Pressed

Pressed, not pushed, but pressed enough to feel he meant it, pressed up against the locker in the three minutes between classes that felt like an eternity, I let him kiss me.

The school was divided into three parts, each section with a different color theme, and I remember we were near the green lockers, not where my locker was.

He had to open mine for me because I could not remember how to do the combination.

How is it that I forgot the combination so often?

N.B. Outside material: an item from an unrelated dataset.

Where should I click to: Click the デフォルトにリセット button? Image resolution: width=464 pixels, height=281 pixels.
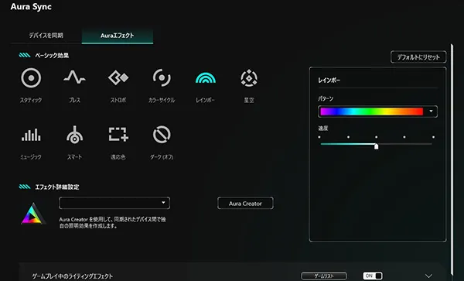click(x=418, y=57)
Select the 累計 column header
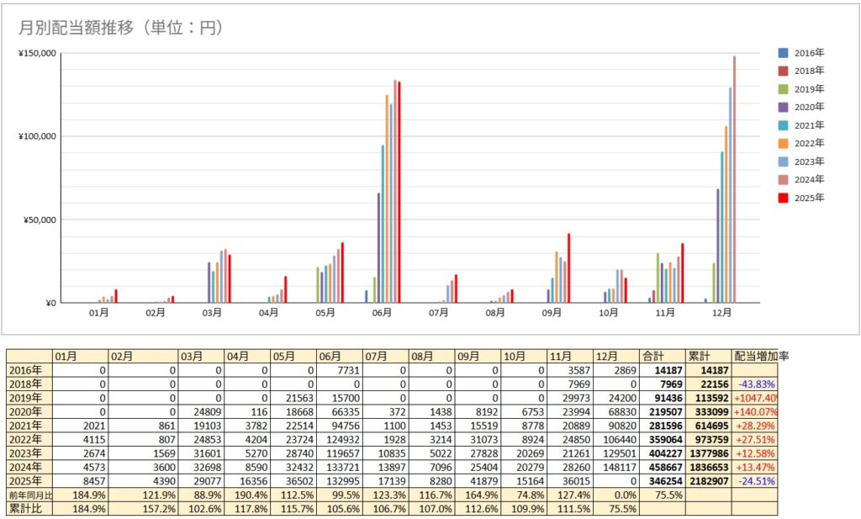This screenshot has width=861, height=519. coord(699,356)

I remember turning it as if dialing an old-fashioned phone in a dream — do you have those? I dream that I cannot turn the dial all the way, that it slips, is too heavy for my finger, that the wrong number is dialed because I failed to make the connection properly, because the pressure of my finger was not enough.

Over on the other side of the building, where the lockers were yellow, he did not kiss me, because his mother worked at the high school, and her office was too close by. He never kissed me in the red section, where the library was, the hub of the building, because we never seemed to stop there anyway.

But in the green section, he pressed me against the locker and kissed me.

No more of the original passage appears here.